What we’ve done with our rolling update is double the number of running instances for each class (via a new set of ASGs for each), so 18 coordinators, 6 stateless (12 processes), 18 logs, 12 storage. We’ve not touched the coordinators yet, so the original 9 are still running as them and the new 9 should just be sat there doing nothing, but for stateless, log, and storage, we excluded locality_machineid:<AWS instance ID> for all of the old instances. They’re listed as excluded in status json. storage processes migrated their data over to the new, non-excluded, instances, and the old ones are now safe to shut down. log and stateless didn’t change.

If any of that sound like a wrong/broken setup on a first pass, just in general but especially as a potential cause of our issues, it’d be really good to know :slight_smile:

Ok, that last message sat unsent for a while when we did some debugging in our own codebase for other things, but we’ve doen some more digging.

My colleague tried excluding the nodes directly, via IP/port instead of a ‘locality’ statement, and the roles were immediately moved as you’d expect, for both log and stateless class machines. But status json definitely listed them as excluded after our previous exclude locality_machineid:XXXX statements. Is there potentially some bug in the way localities are matched up to processes? But if so, why did it work fine for our storage processes…

This also does raise concerns over our plans to define a new locality that would allow us to exclude an entire ‘generation’ (we’ve taken FDB’s nomenclature for roles/processes and extended it to our definition for the ASGs) of processes all at once, rather than having to look up the AWS instance ID (or IP/port). We know it wouldn’t be paid attention to for data replication/duplication, which is fine/good, but (we thought) it would allow us to exclude locality_classgeneration:log2 (for example). But if the base machineid has issues…

(As said colleauge) we also noticed that exclusions with locality_* do not block until complete, unlike exclusions by HOST:PORT.

As a follow up - we’ve been able to replicate this with three nodes, no class set.

If we exclude by locality_:* then we observe the behaviour where it’s marked as excluded in status json, but it doesn’t actually shift any roles. Where as if we exclude by the IP:PORT, it behaves as expected.

I’ve shoved up a gist with three status jsons if it’s any help, happy to shift this to a Issue in GitHub if it’s more useful.

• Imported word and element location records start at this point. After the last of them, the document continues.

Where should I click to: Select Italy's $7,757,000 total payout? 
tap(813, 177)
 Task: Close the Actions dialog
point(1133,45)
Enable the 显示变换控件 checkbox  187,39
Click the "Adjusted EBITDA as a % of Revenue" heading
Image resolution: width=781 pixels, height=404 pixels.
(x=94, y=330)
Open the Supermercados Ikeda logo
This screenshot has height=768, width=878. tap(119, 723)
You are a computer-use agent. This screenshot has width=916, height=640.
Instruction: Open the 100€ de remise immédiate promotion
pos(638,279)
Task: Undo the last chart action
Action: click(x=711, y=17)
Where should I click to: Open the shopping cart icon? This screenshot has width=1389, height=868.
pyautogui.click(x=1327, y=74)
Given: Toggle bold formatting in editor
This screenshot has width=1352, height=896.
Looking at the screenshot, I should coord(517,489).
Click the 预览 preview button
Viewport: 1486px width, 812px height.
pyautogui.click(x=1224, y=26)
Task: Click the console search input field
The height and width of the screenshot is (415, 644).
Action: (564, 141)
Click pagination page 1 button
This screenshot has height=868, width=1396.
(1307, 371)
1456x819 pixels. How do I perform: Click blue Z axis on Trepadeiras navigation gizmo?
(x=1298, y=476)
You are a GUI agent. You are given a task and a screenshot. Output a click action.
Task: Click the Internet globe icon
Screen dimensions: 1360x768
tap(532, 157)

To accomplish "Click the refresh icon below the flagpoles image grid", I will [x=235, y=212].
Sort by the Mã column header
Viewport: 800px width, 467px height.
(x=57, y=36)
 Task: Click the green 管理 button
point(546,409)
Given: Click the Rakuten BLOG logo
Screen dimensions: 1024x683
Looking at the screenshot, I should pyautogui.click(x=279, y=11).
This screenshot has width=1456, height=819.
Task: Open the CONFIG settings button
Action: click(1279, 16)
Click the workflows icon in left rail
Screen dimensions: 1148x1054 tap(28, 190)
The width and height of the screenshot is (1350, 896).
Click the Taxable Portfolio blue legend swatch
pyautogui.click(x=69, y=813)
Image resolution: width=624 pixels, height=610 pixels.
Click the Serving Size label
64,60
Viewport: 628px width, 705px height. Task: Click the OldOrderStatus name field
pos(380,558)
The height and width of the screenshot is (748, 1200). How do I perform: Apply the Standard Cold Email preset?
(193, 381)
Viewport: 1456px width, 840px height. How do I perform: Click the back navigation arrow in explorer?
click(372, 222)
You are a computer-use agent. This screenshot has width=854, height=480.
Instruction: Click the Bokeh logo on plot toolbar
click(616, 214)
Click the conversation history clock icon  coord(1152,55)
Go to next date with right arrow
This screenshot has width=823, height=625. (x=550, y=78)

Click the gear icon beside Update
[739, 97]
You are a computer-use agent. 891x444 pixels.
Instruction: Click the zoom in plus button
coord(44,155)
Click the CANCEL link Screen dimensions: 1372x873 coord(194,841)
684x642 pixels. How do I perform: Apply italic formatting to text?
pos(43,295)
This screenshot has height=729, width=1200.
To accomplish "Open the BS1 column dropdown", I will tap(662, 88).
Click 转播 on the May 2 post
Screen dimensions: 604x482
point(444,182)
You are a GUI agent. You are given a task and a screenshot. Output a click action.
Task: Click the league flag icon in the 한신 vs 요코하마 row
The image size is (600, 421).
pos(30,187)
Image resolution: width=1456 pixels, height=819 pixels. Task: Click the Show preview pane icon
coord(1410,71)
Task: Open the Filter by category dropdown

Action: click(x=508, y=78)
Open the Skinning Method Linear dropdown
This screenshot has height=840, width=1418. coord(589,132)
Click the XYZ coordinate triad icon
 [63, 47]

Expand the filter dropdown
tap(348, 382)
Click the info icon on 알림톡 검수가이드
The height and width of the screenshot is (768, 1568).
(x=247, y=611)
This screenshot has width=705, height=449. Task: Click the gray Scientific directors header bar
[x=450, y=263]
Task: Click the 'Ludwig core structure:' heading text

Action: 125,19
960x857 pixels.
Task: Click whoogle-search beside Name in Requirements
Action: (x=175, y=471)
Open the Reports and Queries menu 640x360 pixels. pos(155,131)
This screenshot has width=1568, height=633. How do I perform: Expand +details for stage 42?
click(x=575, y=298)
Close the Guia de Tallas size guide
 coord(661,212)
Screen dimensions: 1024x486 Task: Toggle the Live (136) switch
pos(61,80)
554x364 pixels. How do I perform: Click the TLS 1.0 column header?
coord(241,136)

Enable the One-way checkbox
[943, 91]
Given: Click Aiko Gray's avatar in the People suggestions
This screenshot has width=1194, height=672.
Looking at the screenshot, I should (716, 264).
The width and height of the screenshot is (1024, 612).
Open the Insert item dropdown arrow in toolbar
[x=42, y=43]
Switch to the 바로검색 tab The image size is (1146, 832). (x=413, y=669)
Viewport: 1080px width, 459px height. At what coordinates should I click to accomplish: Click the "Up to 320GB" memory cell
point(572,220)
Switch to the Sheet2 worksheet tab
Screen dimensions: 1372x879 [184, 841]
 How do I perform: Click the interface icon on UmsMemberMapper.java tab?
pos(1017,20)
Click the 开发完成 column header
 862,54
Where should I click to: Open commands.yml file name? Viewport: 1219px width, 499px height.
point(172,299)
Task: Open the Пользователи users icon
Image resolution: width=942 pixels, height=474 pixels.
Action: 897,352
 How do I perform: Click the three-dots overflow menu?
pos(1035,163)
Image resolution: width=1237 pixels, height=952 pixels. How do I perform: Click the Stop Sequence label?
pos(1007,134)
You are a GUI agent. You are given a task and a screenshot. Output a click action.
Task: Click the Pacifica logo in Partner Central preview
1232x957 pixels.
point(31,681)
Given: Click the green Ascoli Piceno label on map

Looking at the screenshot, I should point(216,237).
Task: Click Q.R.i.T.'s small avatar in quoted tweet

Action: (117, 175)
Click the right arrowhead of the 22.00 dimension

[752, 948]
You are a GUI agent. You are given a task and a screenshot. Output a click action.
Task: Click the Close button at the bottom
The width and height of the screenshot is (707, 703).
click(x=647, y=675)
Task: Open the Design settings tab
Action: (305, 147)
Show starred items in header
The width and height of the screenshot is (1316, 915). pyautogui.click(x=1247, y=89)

My colleague tried excluding the nodes directly, via IP/port instead of a ‘locality’ statement, and the roles were immediately moved as you’d expect, for both log and stateless class machines. But status json definitely listed them as excluded after our previous exclude locality_machineid:XXXX statements. Is there potentially some bug in the way localities are matched up to processes? But if so, why did it work fine for our storage processes…

Using the locality might be the issue. Our current tests only use the IP:ports pairs to exclude machines. I will create a test case using localities to see if we observe the same behaviour. In general that sounds like a bug in the locality setup for exclusions.

Thanks for reporting!